[SET EXERCISE A] For each statement about the news report, answer yes or no according to whether it agrees with the report, and quote the report's deciding words exactly: (i) The commemorative ceremony was held at the Baku Cinema in Moscow on Feb. 27. (ii) Aliyeva started the "Justice for Khojali" campaign in February. (iii) The two witnesses who spoke at the ceremony were adults at the time of the tragedy.
[SET EXERCISE B] Please reproduce the news report's wording between "Aliyeva, who is" and "history, she added.", inclusive.

[QUOTED TEXT]
##############################
Armenian occupants massacred Azerbaijanis in Khojali: Leyla Aliyeva

Armenian-Azerbaijani conflict Materials 28 February 2009 11:51 (UTC +04:00)
Armenian occupants massacred Azerbaijanis in Khojali: Leyla Aliyeva

Russia, Moscow, Feb. 28 / Trend , R. Agayev /

"War is terrible. It causes the grief of hundreds and thousands of people. War is particularly tragic when innocent people are killed. And this is exactly what happened in Khojali. The Armenian armed forces deliberately killed Azerbaijani civilians," head of the Heydar Aliyev Foundation Representative Office in Russia Leyla Aliyeva said at a commemorative ceremony at the Baku Cinema in Moscow on Feb. 27.

The ceremony was organized by the Heydar Aliyev Foundation, the Azerbaijani Youth Organization in Russia and the Organization of the Islamic Conference (OIC) Youth Forum to commemorate the victims of the Khojali Genocide.

"These people were shot cruelly. They were innocent. They were massacred because of their ethnicity. This was genocide committed against the Azerbaijani people," Aliyeva said. 

Aliyeva, who is also the OIC Youth Forum general coordinator for intercultural dialogue, described the tragedy as a crime against humanity.

She said Armenia's aggressive military operations were a deliberate attempt to scare the Azerbaijani people.

"History shows that the spirit of the Azerbaijani people has not been broken and will never be broken," Aliyeva said. The Khojali tragedy was a black page in Azerbaijani history, she added.

Aliyeva said the Azerbaijani people will never condone the occupation of their native lands and will restore the country's territorial integrity.

"Today we are commemorating those killed in the Nagorno-Karabakh conflict - the victims of the Khojali tragedy. Once again we urge the international community to acknowledge these events. It is inappropriate to kill civilians in the 21st Century for the sake of selfish, nationalistic gain," Aliyeva said.

Aliyeva initiated the "Justice for Khojali" campaign on May 8. The campaign aims to inform the international community about the Khojali Genocide, she said.

"Those Azerbaijanis who sacrificed their lives for our native lands will never be forgotten. Azerbaijan's territorial integrity will be restored and justice will triumph," Aliyeva said.

Aliyeva invited witnesses of the Khojali tragedy Zaur Aliyev and Anar Usubov to speak at the ceremony.

The Khojali residents were children at the time and shared their painful memories about the brutal massacre.

The Justice for Khojali Web site was launched as part of the ceremony.
##############################
[AVAILABLE DATA]
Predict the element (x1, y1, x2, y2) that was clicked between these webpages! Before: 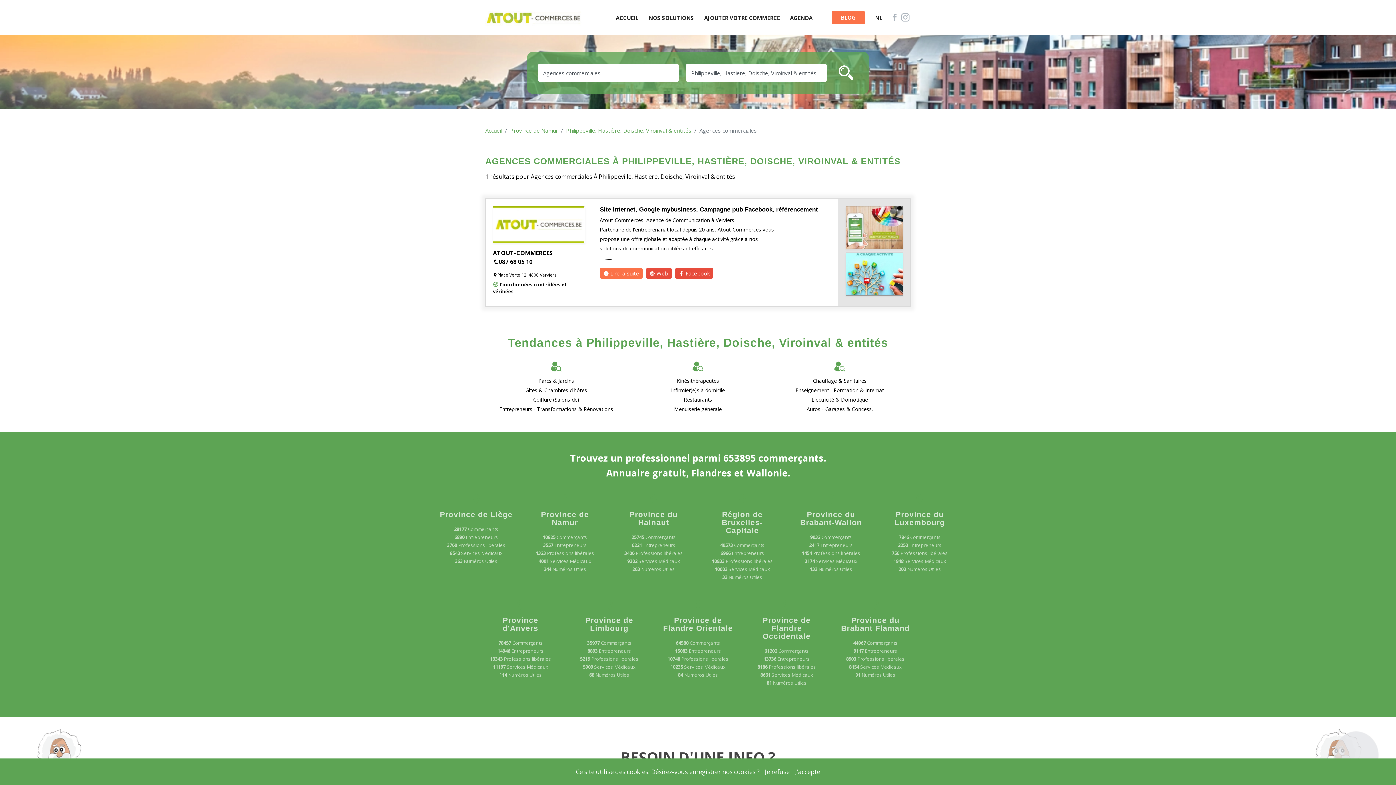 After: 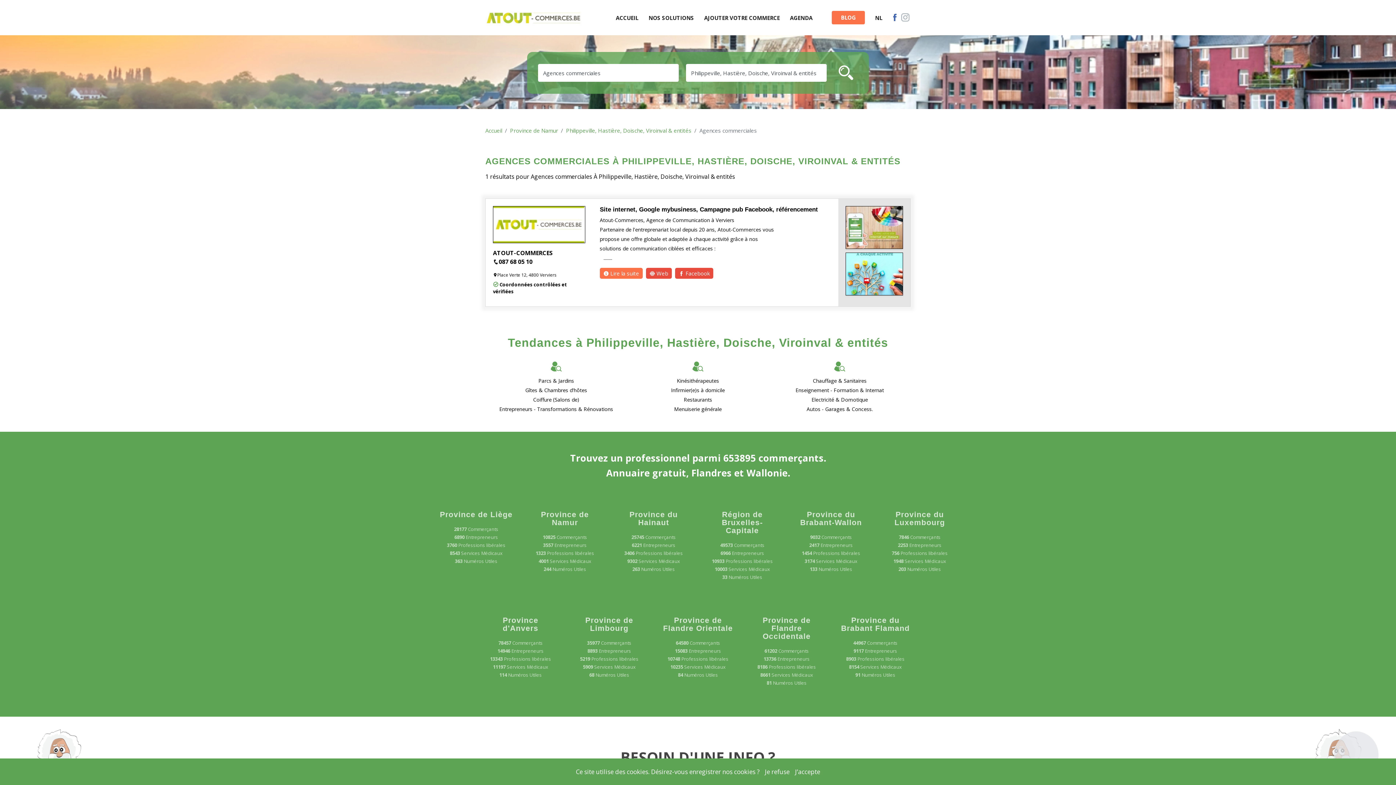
##############################
[FINAL RESULT A]
(i) Yes: "at a commemorative ceremony at the Baku Cinema in Moscow on Feb. 27"
(ii) No: "Aliyeva initiated the "Justice for Khojali" campaign on May 8."
(iii) No: "The Khojali residents were children at the time"

[FINAL RESULT B]
Aliyeva, who is also the OIC Youth Forum general coordinator for intercultural dialogue, described the tragedy as a crime against humanity.

She said Armenia's aggressive military operations were a deliberate attempt to scare the Azerbaijani people.

"History shows that the spirit of the Azerbaijani people has not been broken and will never be broken," Aliyeva said. The Khojali tragedy was a black page in Azerbaijani history, she added.